El romance de un limpiapipas

Seguimos visitando la Arcadia, aunque ahora de uno en uno, y Gilray, que era el que iba más a menudo, también fue el que se quedó más tiempo. En otras palabras, estaba enamorado de nuevo, y esta vez ella vivía en Cookham. Los asuntos amorosos de Marriot me los quitaba de encima con una bocanada de mi pipa, pero el segundo caso de Gilray era algo serio.

Con el tiempo, de todos modos, volvió a la mezcla Arcadia, aunque eso no sucedió hasta que la casa-bote estuvo retirada en su guarida de invierno. Fui testigo de su completa recuperación, que tuvo lugar en sus aposentos. En realidad es una historia bastante patética, así que voy a ponerla en boca de una rosa que la dama entregó en una ocasión a Gilray. Piensen en la rosa abandonada, tal y como yo la veo, en la alfombra de Gilray, e imagínensela susurrando de este modo:

—Me enrollaron un torzal alrededor aquella blanca noche cerca del río en la que ella le permitió que yo le fuese arrebatada. Entonces odié el hilo. Pero ¡ah!, escuchen el final.

»Mis días están contados, y si tengo que exponerlos con mi aliento moribundo, no puedo permitirme sentimentalismos sobre mi propia suerte. Estaban en una barcaza, la mano de ella jugueteaba con el agua cuando fui suya.

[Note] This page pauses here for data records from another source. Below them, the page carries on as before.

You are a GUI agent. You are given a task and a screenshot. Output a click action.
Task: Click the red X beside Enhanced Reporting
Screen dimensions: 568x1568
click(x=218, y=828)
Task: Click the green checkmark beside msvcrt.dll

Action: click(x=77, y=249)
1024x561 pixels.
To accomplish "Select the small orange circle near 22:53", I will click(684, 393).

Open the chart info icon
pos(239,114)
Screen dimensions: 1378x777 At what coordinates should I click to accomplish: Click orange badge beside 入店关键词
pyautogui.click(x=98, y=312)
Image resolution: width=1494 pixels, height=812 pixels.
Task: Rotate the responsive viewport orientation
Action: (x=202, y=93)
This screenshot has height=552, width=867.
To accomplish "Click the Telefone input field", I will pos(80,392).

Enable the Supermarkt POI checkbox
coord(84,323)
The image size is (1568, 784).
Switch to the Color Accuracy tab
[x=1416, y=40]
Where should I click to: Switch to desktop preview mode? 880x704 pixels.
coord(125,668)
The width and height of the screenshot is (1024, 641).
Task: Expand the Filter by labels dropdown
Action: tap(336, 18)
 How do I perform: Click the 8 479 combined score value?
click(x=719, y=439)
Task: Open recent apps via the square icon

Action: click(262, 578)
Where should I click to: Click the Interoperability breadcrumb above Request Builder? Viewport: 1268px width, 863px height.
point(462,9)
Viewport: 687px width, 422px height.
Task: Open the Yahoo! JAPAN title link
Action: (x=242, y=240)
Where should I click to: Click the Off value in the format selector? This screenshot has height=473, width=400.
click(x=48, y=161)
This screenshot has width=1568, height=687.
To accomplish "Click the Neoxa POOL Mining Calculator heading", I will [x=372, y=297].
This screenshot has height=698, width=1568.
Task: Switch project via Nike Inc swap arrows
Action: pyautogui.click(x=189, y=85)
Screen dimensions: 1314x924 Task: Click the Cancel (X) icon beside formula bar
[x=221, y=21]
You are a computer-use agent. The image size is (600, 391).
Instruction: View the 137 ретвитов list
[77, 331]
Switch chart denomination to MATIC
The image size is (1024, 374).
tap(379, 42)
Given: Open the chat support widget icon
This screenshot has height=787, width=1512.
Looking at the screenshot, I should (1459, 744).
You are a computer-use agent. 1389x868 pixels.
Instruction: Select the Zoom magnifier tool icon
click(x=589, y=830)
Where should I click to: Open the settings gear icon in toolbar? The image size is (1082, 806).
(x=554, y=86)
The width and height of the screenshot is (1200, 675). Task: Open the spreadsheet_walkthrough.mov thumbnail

Cuando aquella noche se despidieron en el muelle de Cookham él sostuvo la cabeza de ella entre sus manos y se miraron a los ojos. Entonces él se dio la vuelta y se fue rápidamente; cuando llegó a la barcaza de nuevo estaba silbando. Varias veces metió la mano en el bolsillo para asegurarse de que yo aún estaba allí, antes de que llegáramos a la casa-bote donde vivían él y otro hombre. Allí me metió en un jarrón con agua fuera de la vista de su amigo, y con frecuencia se escabullía como un ladrón hasta donde yo estaba. A la mañana siguiente, temprano, me colocó en su ojal, y me dirigió dulces apelativos. Cuando su amigo me vio, también él se puso a silbar, pero no del mismo modo. Entonces mi dueño lo miró con odio. Esto sucedió hace muchos meses.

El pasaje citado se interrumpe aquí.